The positive sensitivity in energy-limited regions means that higher CWD, likely due to increased temperatures, increases ecosystem productivity. Humid tropical regions (tropical & subtropical moist broadleaf forests) near the equator (Fig. S2) also show a positive sensitivity. In contrast with cold regions where ecosystem sensitivity depends on temperature, a higher CWD in tropical settings likely results from decreased annual precipitation, which enhances ecosystem productivity.
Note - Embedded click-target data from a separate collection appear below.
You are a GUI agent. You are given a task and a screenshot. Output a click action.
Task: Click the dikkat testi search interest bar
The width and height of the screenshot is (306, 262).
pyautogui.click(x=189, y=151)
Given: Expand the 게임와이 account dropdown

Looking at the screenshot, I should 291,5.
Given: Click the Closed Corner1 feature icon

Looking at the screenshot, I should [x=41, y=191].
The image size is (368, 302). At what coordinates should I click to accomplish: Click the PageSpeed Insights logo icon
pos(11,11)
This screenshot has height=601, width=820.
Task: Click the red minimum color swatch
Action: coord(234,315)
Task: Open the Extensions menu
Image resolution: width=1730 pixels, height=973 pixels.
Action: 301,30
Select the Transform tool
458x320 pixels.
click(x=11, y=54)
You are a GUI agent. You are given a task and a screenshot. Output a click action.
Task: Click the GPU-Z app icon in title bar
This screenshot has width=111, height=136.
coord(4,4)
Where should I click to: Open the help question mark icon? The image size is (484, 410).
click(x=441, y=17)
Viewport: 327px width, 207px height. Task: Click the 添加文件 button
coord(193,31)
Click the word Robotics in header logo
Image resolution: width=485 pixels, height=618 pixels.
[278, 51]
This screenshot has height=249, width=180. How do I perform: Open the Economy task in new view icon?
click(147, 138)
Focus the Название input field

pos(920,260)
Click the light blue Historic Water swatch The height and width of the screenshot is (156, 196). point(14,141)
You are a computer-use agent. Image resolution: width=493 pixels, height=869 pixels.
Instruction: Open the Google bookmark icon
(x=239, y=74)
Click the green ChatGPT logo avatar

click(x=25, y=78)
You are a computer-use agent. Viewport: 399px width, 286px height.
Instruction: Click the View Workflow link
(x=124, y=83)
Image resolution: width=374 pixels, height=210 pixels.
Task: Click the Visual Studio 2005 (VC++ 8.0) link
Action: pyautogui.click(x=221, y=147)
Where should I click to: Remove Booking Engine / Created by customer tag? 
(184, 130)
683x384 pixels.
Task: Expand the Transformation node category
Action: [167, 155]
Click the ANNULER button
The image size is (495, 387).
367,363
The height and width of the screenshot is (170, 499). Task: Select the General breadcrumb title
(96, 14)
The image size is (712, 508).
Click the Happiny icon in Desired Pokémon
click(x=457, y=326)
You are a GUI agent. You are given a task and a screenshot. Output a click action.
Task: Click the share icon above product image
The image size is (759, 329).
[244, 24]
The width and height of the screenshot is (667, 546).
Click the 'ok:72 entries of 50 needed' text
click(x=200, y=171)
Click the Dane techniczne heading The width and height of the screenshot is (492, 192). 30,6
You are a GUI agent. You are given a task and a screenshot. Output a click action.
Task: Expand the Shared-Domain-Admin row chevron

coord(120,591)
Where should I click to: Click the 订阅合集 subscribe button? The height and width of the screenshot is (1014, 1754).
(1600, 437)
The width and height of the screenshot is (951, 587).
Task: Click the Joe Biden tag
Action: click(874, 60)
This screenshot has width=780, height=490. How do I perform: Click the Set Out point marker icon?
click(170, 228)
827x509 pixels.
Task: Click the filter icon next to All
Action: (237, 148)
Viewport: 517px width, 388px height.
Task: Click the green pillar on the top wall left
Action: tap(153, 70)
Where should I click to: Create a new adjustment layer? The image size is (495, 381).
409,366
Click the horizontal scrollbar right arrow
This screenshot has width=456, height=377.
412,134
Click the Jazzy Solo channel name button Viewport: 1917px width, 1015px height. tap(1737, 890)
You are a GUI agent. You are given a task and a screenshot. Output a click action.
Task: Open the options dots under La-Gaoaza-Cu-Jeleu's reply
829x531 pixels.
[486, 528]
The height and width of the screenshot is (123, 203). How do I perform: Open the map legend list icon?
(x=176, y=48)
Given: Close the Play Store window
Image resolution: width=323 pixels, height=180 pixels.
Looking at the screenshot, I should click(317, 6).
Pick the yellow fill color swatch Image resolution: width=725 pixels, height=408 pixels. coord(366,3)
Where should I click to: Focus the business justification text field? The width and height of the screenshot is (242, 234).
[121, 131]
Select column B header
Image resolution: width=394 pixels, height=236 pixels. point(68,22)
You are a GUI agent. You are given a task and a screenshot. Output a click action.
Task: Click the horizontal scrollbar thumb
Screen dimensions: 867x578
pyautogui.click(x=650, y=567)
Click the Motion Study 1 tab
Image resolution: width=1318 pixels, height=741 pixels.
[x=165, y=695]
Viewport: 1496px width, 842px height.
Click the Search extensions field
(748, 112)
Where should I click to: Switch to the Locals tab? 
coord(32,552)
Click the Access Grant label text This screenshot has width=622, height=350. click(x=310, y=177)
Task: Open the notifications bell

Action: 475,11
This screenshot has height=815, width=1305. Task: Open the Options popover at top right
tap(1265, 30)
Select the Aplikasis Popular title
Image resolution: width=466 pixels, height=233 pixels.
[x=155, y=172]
This rainfall control aligns with previous studies showing increased productivity in humid tropical ecosystems with reduced precipitation^44,45. Desert and xeric shrublands that show positive sensitivity are primarily located in hyper-arid regions including the Arabian and Sahara deserts, and Saharan xeric steppe and woodland (Figs. 3 and S2). A positive relationship suggests that productivity of deserts and xeric shrublands in certain hyper-arid regions increases with warming, consistent with the greening observed in dryland foliage cover since the 1980s^46,47,48.

Effects of regolith permeability and porosity on ecosystem sensitivity

In regions of negative sensitivity, regolith porosity, and permeability significantly increase ecosystem sensitivity, that is, ecosystems located on high permeability and porosity regolith are more responsive to climatic variability (Fig. 4). Statistical correlations from the model suggest that in regions of positive sensitivity, permeability, and porosity might also exert significant effects. In energy-limited areas, increased regolith porosity and permeability significantly reduce the enhancement effect of warming on productivity (Fig. 4). Similarly, in the desert and xeric shrublands of hyper-arid regions, high permeability and porosity dampen productivity enhancement by CWD. Finally, in humid tropical regions, ecosystems located on regolith of lower permeability or porosity are more responsive to a drier climate (Fig. 4).

Fig. 4: Effect size of variables describing the properties of bedrock and its products on ecosystem sensitivity for four regions.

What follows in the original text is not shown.